5. when 101 is passed, it can operate the release token interface to release the token to itself.
   In order to stop this attack, we need to add validation to the chain to prevent the backend from voting for the wrong proposal.
   The solution I'm considering is as follows: Use the params[] validation function of the proposal.

• when creating a proposal, fill up the params of the proposal with parameters + type, the type is added to avoid the situation that some simple proposals have a small number of parameters and conflict with other proposals.

  Example: add member: [member address, "addMember"].
  Remove member: [member address, "removeMember"].
  Create project: [budget, issueId, startDate, endDate, "createProject"].

• these parameters are also stored in the backend database

• modify the voting interface in the chain to support(uint proposalId, bytes32[] memory params)
  The params here need to be passed the same as when creating the params.

• when the front-end creates a voting transaction, read out the corresponding parameter list of the proposal from the back-end.

• in the proposal display, the front-end directly read the proposal parameters, and then according to the type, using a template to spell out a human readable description

• the front-end can calculate its own params hash through the proposal parameters, and then compare it with the hash on the chain to determine whether the proposal is valid.
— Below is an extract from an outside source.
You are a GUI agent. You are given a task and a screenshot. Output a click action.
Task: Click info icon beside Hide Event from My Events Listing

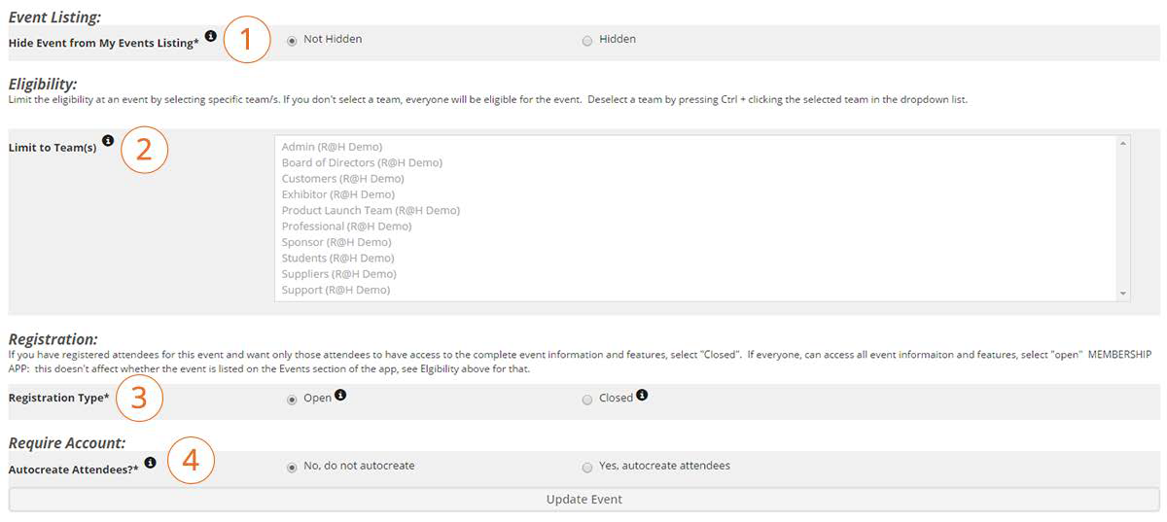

• in order to prevent the front-end code is tampered with, resulting in the creation of transactions using the wrong parameter list, you can consider the front-end encapsulation in electron, and distribute it

If above scheme is applied, then the previous attack, will become:
If the attacker only modifies the proposal ID, then when the front-end is displayed, modification 6 will prevent this proposal from being displayed
If the attacker modifies both the proposal ID and the proposal parameters, then when the front-end is displayed, modification 5 will be displayed as a Token to release the proposal
In both cases, the vote will not succeed and the attack fails
In the case where the back-end code may have been modified, there is no need to do any other validation logic in the backend, because there is a possibility of being bypassed in both cases

When a committee member initiates a contract upgrade, only that member can cancel the upgrade or execute it based on the voting results. If the initiating committee member loses their private key following the upgrade's initiation, it seems this could potentially halt the entire upgrade process. Is this the case?

I believe that contract upgrades are critical operations, and we should prevent potential concurrency issues. For instance, Proposal 1 suggests upgrading the implementation to version 1.1, while Proposal 2 suggests upgrading the implementation to version 1.2. If the approval sequence turns out to be Proposal 2 followed by Proposal 1, the contract will actually be upgraded to version 1.1. From an implementation perspective, we should leverage the incremental nature of proposal IDs for protection. If a later upgrade proposal passes, earlier proposals should not be executable, even if they are passed.

The implementation of the verifyContractUpgrade function does more than just "verify state"—it actually alters the state. Should we consider renaming and/or adjusting this function to better align with its behavior?

Given the function's current implementation, I am concerned that an approved proposal (especially considering that proposals do not record old implementation addresses) could potentially be repeatedly verified and used to execute upgrade operations.

I would like to suggest a security enhancement for the _propose function. Currently, the _proposalId is not included in the root_merklehash. This might leave room for potential replay attacks.

To mitigate this risk, I propose that the _proposalId be included in the root_merklehash. This change would ensure that each proposal is uniquely identified in the root_merklehash, thus providing additional security against replay attacks.

    function _propose(
        address from,
        uint duration,
        bytes32[] memory params,
        bool isFull
    ) internal returns (uint) {
        uint _proposalId = curProposalId++;
        //TODO:
        bytes32 root = MerkleProof.processProof(params, bytes32(0));

Thank you for considering this proposal. I believe this enhancement would significantly improve the security of the system.